[The task] Using the data below, copy every line that contains the word "first".

Pixel coordinate grounding data
____
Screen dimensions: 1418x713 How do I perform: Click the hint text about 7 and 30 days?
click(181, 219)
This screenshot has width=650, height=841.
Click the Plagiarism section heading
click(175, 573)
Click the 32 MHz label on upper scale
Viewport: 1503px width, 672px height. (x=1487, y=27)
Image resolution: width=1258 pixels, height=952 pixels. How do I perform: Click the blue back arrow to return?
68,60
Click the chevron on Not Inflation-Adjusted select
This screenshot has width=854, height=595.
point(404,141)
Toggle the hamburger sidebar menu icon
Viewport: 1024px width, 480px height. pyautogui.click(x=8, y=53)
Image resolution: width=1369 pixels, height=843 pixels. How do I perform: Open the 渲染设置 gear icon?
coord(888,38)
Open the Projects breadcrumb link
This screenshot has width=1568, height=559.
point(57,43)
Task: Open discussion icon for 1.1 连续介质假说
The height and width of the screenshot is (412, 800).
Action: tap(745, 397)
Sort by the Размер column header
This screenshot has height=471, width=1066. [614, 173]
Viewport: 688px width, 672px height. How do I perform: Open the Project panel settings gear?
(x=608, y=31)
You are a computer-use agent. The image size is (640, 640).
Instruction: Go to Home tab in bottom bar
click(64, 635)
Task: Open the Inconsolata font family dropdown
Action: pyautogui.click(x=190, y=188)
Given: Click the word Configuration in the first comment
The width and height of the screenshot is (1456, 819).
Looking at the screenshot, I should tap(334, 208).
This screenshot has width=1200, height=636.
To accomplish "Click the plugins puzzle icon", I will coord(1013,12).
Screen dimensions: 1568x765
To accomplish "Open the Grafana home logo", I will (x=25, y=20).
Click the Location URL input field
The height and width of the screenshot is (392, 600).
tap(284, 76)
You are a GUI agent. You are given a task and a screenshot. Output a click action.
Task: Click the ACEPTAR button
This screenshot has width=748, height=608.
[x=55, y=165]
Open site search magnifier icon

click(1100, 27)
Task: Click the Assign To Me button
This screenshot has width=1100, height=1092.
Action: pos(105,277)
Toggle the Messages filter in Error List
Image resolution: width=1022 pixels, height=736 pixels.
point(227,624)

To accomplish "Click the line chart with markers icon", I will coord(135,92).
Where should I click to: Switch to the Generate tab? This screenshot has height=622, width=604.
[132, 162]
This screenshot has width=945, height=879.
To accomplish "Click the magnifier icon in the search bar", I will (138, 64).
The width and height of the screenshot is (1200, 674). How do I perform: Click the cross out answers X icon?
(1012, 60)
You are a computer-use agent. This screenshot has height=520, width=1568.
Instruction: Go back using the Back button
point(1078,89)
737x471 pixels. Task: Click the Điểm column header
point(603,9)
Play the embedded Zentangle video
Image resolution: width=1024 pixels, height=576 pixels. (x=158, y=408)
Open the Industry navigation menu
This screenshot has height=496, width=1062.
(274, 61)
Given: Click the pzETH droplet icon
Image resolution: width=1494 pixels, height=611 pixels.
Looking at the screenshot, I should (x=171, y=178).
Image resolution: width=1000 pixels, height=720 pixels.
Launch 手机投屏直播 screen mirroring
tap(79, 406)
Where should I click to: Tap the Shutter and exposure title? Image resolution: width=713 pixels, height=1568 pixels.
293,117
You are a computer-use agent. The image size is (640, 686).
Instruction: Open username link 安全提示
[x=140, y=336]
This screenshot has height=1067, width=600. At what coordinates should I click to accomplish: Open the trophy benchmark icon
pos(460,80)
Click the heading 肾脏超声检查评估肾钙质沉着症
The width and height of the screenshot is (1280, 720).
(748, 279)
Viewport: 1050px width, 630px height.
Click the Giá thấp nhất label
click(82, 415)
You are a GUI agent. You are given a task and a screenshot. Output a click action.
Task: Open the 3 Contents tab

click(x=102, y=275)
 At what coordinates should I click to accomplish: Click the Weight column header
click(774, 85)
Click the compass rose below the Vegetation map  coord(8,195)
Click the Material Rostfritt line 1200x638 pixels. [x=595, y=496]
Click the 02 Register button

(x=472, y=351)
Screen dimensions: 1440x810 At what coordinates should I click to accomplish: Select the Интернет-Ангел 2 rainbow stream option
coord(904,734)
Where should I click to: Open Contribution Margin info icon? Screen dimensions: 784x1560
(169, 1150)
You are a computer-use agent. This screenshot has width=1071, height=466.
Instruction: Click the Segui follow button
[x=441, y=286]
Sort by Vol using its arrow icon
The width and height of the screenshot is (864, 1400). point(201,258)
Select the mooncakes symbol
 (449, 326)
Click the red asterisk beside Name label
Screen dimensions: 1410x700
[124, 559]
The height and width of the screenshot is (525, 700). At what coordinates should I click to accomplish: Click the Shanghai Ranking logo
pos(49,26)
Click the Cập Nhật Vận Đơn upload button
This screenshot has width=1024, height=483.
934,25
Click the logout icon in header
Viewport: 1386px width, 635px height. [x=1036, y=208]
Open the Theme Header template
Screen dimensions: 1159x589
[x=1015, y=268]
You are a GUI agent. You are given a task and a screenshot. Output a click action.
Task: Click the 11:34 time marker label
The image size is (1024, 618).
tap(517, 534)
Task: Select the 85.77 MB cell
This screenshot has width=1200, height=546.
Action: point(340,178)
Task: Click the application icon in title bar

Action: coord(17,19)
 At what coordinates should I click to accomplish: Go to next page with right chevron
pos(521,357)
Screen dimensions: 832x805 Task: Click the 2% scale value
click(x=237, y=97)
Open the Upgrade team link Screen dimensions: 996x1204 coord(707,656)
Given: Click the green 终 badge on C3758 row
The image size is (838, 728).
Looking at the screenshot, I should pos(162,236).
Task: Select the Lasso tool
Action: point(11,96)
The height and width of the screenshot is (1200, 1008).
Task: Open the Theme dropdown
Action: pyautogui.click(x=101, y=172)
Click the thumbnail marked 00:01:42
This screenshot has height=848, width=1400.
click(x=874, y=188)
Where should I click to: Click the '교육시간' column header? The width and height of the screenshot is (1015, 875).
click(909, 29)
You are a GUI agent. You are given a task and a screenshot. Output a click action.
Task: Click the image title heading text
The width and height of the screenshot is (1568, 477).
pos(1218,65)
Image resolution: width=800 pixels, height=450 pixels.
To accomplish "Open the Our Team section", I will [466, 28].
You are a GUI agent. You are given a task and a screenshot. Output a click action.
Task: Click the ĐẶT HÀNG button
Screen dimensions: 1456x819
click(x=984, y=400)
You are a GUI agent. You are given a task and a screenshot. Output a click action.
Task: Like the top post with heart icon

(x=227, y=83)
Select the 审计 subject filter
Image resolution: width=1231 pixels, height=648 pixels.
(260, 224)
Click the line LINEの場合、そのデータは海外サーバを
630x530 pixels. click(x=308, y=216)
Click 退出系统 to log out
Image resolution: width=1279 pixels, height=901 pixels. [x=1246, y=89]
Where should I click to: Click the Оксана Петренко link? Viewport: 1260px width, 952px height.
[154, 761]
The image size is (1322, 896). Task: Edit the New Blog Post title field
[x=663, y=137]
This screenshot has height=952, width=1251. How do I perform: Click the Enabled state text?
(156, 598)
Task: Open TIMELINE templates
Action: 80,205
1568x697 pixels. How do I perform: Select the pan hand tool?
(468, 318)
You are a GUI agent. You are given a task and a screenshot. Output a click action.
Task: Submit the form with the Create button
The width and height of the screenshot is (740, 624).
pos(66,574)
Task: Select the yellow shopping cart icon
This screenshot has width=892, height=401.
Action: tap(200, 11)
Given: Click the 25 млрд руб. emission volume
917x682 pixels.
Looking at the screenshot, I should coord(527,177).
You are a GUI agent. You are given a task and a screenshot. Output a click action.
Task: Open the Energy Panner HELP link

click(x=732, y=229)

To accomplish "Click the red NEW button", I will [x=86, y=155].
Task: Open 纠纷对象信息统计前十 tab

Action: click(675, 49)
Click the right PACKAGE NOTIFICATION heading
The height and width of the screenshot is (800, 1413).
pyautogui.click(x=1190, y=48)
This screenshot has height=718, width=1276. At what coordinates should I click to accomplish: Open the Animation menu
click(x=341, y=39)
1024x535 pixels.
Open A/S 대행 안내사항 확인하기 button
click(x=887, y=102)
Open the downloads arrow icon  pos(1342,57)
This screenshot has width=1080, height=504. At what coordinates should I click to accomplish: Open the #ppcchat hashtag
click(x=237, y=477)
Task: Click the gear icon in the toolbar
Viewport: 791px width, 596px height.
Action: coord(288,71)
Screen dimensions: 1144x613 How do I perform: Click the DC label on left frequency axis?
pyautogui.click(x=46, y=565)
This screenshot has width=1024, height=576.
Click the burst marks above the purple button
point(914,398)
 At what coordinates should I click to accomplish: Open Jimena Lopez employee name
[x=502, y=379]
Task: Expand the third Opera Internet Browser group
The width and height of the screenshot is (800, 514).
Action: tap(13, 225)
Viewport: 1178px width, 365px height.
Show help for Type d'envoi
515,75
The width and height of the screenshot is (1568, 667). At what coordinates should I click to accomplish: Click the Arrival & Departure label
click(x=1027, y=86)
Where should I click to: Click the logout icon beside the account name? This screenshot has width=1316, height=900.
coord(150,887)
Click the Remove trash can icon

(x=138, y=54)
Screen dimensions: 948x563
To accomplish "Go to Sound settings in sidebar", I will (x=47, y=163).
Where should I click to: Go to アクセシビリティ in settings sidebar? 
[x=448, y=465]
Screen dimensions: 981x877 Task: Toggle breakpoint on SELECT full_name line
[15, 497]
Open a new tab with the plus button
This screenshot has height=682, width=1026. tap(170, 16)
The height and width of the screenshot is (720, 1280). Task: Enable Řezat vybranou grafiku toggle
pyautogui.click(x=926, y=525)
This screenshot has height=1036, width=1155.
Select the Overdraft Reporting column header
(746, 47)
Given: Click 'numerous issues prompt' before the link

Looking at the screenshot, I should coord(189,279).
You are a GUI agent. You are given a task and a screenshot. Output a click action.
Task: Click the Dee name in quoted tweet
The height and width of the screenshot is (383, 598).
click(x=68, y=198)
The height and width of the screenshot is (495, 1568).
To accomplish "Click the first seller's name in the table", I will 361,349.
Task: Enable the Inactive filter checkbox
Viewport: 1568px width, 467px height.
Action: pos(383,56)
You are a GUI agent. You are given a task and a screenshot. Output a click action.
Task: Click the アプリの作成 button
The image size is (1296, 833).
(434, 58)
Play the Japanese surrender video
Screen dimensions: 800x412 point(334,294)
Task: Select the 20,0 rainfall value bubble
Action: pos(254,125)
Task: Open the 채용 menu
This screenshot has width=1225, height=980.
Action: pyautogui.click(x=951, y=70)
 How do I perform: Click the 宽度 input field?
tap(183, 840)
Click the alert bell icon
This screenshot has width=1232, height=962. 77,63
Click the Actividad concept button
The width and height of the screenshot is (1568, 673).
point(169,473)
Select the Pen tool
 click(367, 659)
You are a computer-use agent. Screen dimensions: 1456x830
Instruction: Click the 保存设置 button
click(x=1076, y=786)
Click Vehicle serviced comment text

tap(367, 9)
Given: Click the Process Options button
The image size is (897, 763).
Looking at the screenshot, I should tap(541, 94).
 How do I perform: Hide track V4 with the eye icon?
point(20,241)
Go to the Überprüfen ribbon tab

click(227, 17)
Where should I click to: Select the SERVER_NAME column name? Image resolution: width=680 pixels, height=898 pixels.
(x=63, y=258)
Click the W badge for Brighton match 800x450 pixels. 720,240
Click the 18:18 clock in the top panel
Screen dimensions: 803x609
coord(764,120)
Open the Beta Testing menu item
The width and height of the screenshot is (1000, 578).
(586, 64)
____
[Result of the task]
Given: Click the word Configuration in the first comment
To accomplish "Click the first seller's name in the table", I will 361,349.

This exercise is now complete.